Their prize? A hamburger. But not just any hamburger, a special one made by a chef named Humm. It was thus known as the Humm Burger.
"It's got truffles on it," one young woman explained as she massaged her aching calves five hours into the waiting marathon. "Shaved black truffle! And gruyere! And applewood bacon! Only $8.50!"
But there had to be more to it, right? Why would anyone wait in line for six hours just for a burger, as tasty and special as that burger might be? Do they want to be part of something, a shared experience? "I don't care about being part of something," said the young woman, "I just want that burger!"
On the portable soundstage, a clean-cut band of young men played
up-tempo pop songs about love. The lead singer announced, "This is a
momentous occasion. Ten years of delicious food!" Young folks played
ping pong or waited in yet more lines--one line for hot dogs and another
line for birthday cake.
A guy standing in line, close to the burger stand, the promised land, offered to sell his spot for $100. "I'll even throw in a hand-job!" No one took him up on it.

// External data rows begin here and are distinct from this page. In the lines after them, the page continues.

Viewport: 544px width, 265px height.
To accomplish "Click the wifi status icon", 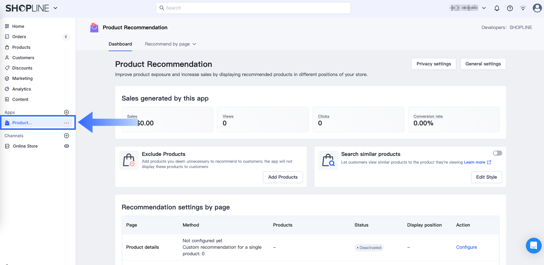I will pyautogui.click(x=523, y=8).
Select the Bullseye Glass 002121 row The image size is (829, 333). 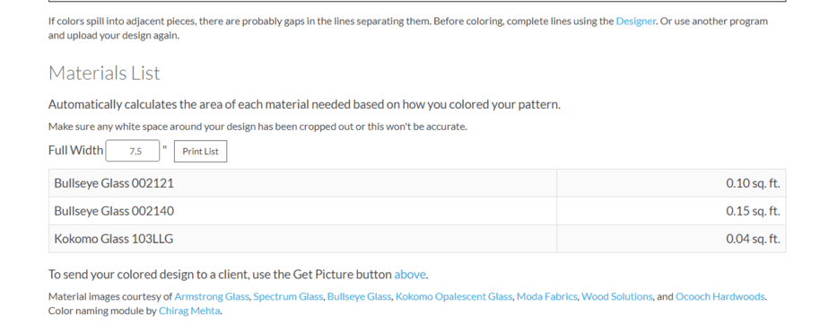point(417,183)
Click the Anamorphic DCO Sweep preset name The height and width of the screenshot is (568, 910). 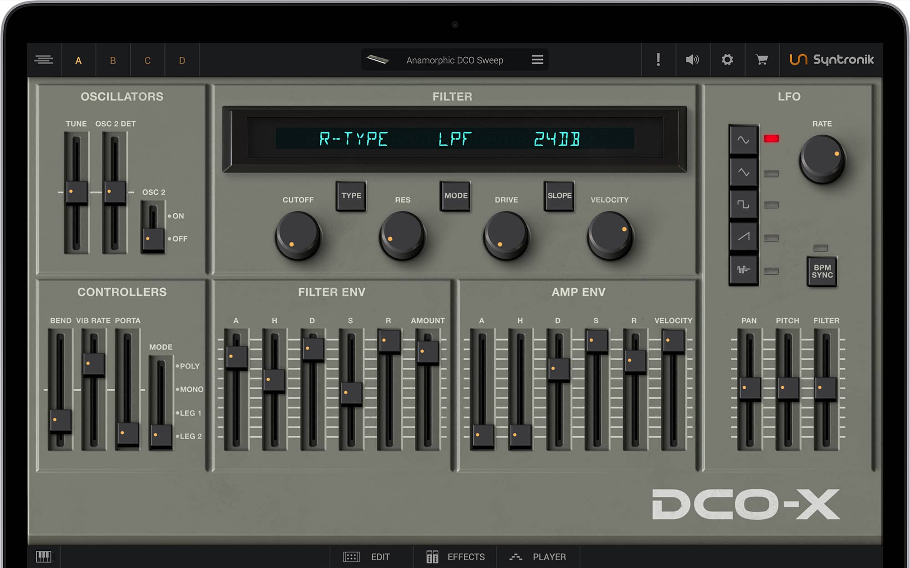point(454,60)
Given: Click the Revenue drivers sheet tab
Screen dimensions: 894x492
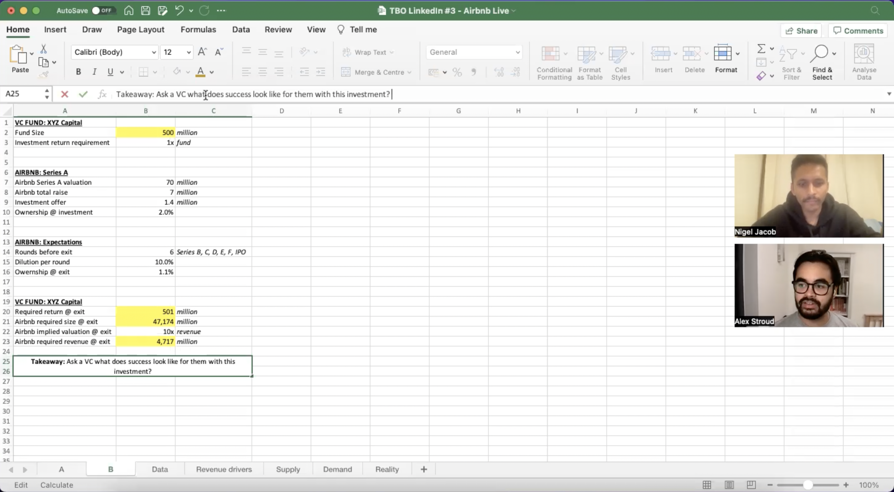Looking at the screenshot, I should tap(223, 469).
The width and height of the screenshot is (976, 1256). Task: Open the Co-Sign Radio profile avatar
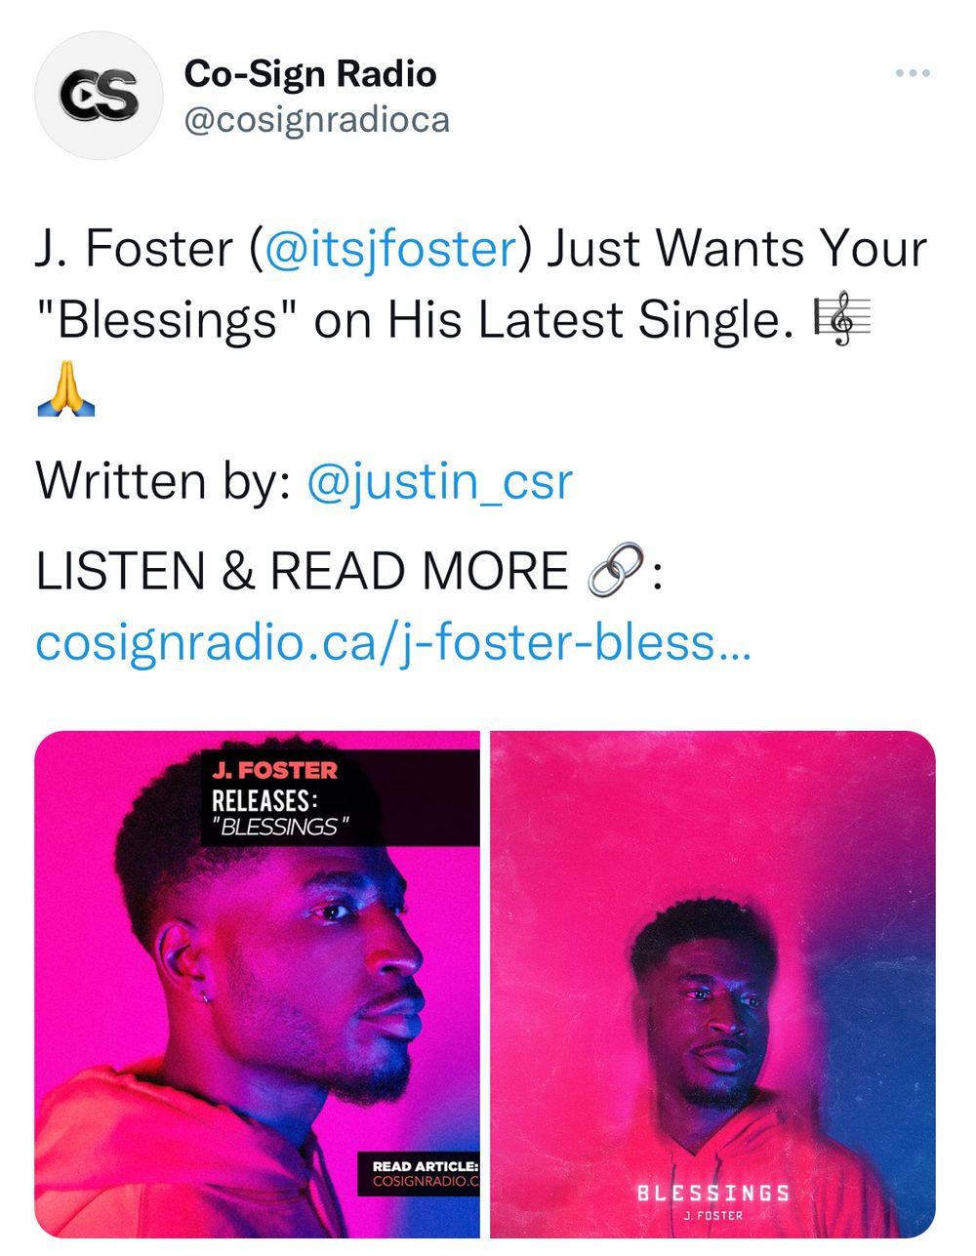pyautogui.click(x=98, y=96)
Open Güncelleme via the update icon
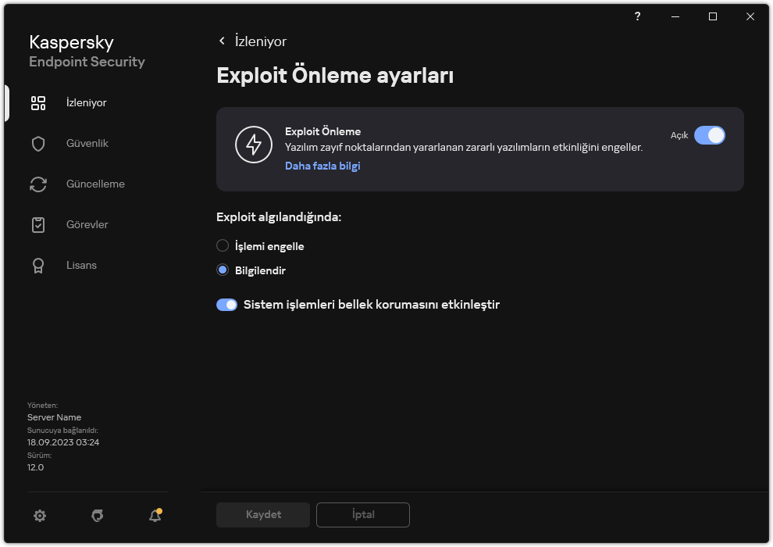This screenshot has width=773, height=547. pos(37,184)
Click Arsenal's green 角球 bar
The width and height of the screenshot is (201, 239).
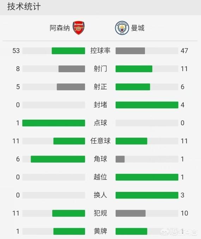click(x=58, y=159)
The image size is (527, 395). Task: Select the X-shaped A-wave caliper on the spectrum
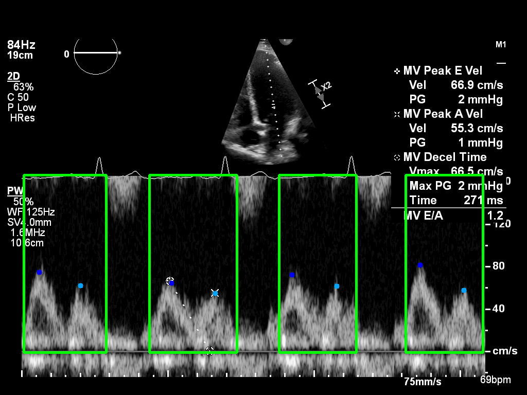click(215, 293)
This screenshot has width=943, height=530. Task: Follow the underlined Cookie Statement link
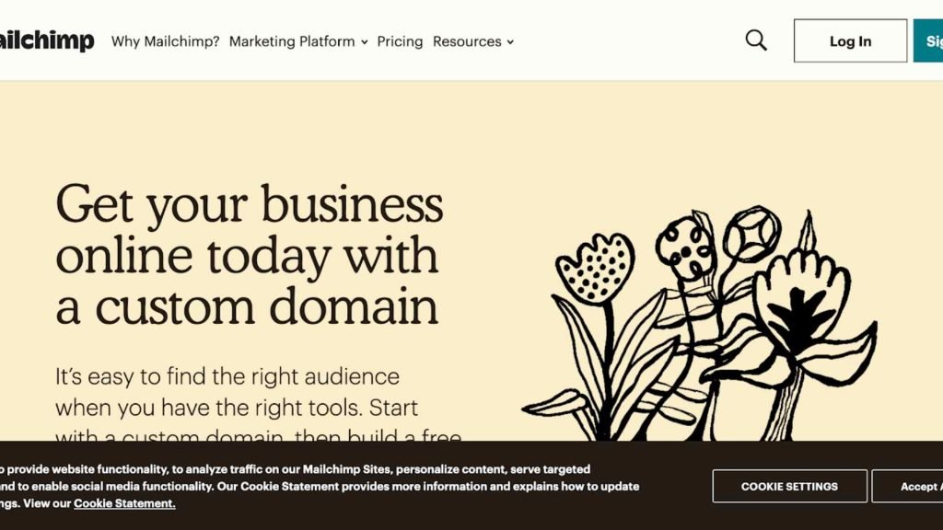point(124,503)
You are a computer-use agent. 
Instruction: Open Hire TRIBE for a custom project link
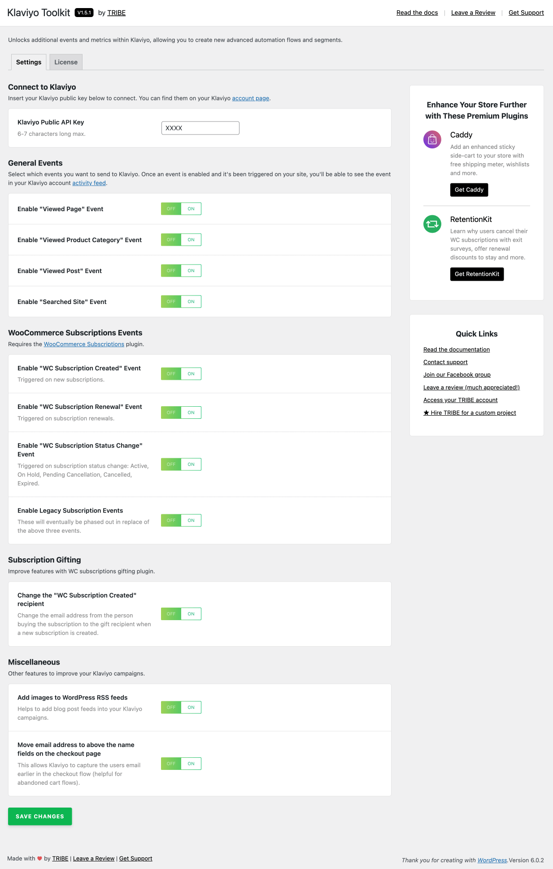tap(470, 413)
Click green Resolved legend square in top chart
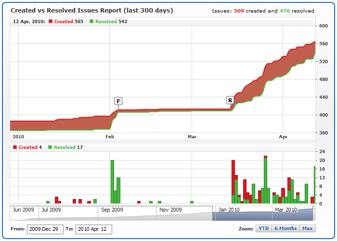Screen dimensions: 337x241 point(92,22)
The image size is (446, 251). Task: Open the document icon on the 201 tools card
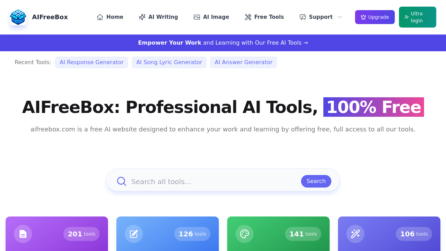tap(23, 234)
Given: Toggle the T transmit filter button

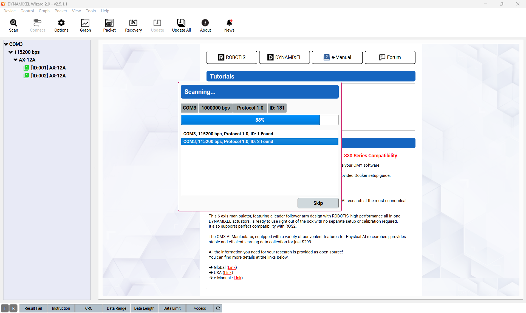Looking at the screenshot, I should pyautogui.click(x=5, y=308).
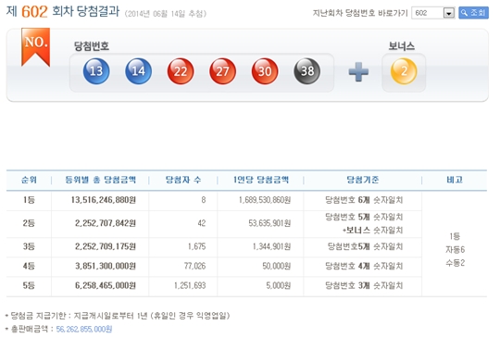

A man working for the park changed the bags in the garbage cans, hauling
away the Shake Shack refuse. "I can't figure it out myself," he said.
"I never tried the burger. Some people I work with, they tried the
burger. Said it's nothing special. Nothing worth waiting in line for. In
my neighborhood, I can get a burger, too."
Then a grizzled man appeared by the fountain with a sign and an amplifier. He held up the sign, "Fracking = Death," and spoke into a microphone, saying, "We are apathetic as a country" and "Despite what you may think, New York City is not a corporation."
He asked people to pay attention to fracking and bring food to the hungry, but no one paid attention. A park ranger quickly interrupted and forced him to be quiet and move along. Unlike the thousands of people in line, he wasn't blocking any traffic.
Back at the end of the line, the acolytes were given the tragic news that the Humm
burger, with its coveted truffles, had sold out. But this was no
deterrent. "We'll wait for the regular burger," the people exclaimed. And they continued to wait.
Through the cake line, now stretched across the entire southern length of the park, came a ripple of excitement. The chef himself! Dominique Ansel, creator of the cronut, master in the dark art of getting people to wait in ridiculous lines, walked through, meeting and greeting, pressing the flesh, posing for photos as if he were the Pope. Girls squealed with delight and clicked selfies.
A group of young German tourists sat on a park bench, watching the whole scene with their mouths hanging open in disbelief. "This is crazy," said the young man. "They wait six hours? For a burger? We don't do this is Germany." The young woman added, "We wait in line for a concert, but that's an hour only, and it's to see a show, something that lasts, with memories. This--eating a burger--it's for a few minutes and then it's over. I don't understand."
They shook their heads. The young woman asked, "These people in line are all tourists, right? New Yorkers would never do this."
"Unfortunately," I told them, "this is what New Yorkers do now."
They looked confused. They asked where they could get a good burger and I directed them to Old Town Bar, a few blocks away, where there are delicious burgers in a real New York setting--and no lines.